Thursday, July 27, 2017

Shame he didn't think of this before they did all those artist's renderings of elevated hyperloops

I thought about adding this to the previous Elon Musk post (which actually hasn’t run yet in my timeline {sorry, been watching Dr. Who}), but the focus here is less on who said the quote and more on the people who wrote it down. Besides, this makes a really nice follow-up to yesterday's "undertakings of great advantage" post.

The following was from a pretty good Wired article on Musk’s “proposal” to build multiple layers of tunnels under Los Angeles.
“We’re just going to figure out what it takes to improve tunneling speed by, I think, somewhere between 500 and 1,000 percent,” he said Sunday during a hyperloop design competition at SpaceX. “We have no idea what we’re doing—I want to be clear about that.”
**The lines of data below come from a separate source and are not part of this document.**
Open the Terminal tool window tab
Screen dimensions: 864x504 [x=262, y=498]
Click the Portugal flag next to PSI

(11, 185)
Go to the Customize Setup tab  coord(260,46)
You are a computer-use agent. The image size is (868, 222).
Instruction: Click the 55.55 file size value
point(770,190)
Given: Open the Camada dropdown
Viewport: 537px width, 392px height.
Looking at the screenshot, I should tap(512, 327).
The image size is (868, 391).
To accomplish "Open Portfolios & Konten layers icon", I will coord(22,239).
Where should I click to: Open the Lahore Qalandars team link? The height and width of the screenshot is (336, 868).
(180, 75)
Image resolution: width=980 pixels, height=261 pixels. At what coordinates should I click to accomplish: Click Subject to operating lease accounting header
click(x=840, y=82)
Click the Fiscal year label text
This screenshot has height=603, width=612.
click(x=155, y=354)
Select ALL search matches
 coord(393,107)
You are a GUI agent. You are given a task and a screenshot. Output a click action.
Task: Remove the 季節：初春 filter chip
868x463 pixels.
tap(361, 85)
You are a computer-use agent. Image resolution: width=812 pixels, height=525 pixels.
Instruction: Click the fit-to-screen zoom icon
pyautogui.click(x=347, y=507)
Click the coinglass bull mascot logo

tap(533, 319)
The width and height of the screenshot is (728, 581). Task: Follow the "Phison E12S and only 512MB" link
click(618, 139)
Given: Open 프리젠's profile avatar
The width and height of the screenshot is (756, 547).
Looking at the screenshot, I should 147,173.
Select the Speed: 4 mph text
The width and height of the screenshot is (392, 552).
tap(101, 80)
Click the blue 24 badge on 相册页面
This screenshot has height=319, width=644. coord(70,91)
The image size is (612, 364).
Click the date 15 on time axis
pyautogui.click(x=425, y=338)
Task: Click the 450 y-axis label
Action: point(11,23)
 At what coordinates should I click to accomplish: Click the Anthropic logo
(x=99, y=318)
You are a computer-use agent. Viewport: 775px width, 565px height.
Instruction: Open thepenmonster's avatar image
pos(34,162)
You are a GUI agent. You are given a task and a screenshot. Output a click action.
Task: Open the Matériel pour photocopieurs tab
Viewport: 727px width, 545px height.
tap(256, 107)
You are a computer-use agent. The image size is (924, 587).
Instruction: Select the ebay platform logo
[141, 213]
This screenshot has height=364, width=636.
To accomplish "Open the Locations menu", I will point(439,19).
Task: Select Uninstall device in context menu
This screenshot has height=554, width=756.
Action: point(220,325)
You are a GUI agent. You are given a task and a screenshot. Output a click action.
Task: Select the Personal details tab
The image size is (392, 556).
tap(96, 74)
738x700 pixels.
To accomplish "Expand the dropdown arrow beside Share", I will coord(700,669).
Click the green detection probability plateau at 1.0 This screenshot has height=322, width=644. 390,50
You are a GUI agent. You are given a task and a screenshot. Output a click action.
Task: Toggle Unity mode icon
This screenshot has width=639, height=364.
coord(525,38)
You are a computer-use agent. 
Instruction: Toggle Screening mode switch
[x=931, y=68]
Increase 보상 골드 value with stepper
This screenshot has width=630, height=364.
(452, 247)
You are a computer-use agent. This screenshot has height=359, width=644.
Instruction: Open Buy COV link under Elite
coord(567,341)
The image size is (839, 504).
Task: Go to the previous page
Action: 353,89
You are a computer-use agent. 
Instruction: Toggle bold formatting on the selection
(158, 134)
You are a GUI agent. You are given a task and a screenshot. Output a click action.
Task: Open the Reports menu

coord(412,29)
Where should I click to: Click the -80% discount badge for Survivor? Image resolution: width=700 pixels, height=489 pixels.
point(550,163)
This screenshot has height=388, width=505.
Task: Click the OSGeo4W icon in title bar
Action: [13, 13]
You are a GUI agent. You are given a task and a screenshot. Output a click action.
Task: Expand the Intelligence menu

As I just mentioned, the Wired piece was pretty good and is not included in the following criticisms, but there were plenty of entirely credulous outlets that reported on his story. Presumably, all of them at least saw the 500 to 1,000 percent claim. This should have been one of those points where the credibility of the subject goes to zero. You don’t just decide that you are going to improve a process by a factor of five or ten. This is especially true when we are talking about widely used technology which a large number of the world’s most gifted engineers are constantly trying to improve. If Musk had said he was planning on going to the track every day next week and just picking winners, the statement would have been more believable.

Barring a belief in magic (which, I’d argue, is disturbingly common in 21st-century journalism. That is, however, a topic I need to address when I have more time), there is simply no way that a responsible and competent reporter can cover a planned project where one of the fundamental elements is this implausible without explicitly and emphatically dismissing the whole thing.

[At this point, I am supposed to acknowledge that this or that is possible. The problem with that particular journalistic convention is that possibility is such a broad standard as to be useless. Outside of axiomatic systems, it can be genuinely difficult to come up with a non-trivial example of an impossibility.]

Of course, claims of huge improvements don’t have to be improbable or implausible, but in order to be credible they must be grounded in some way. You need to specify some technological advance or infrastructure upgrade or radically different approach. Such claims might still be improbable, but at least there is what you might call a path to plausibility.

When someone says “I’m going to take a look at [some complex problem that smart, serious people have been struggling with for a long time] and come up with some amazing solution,” reporters and editors have a professional obligation to call the bullshit bullshit. Doing otherwise leads to bad investments, bad public policy decisions, and bad presidential elections.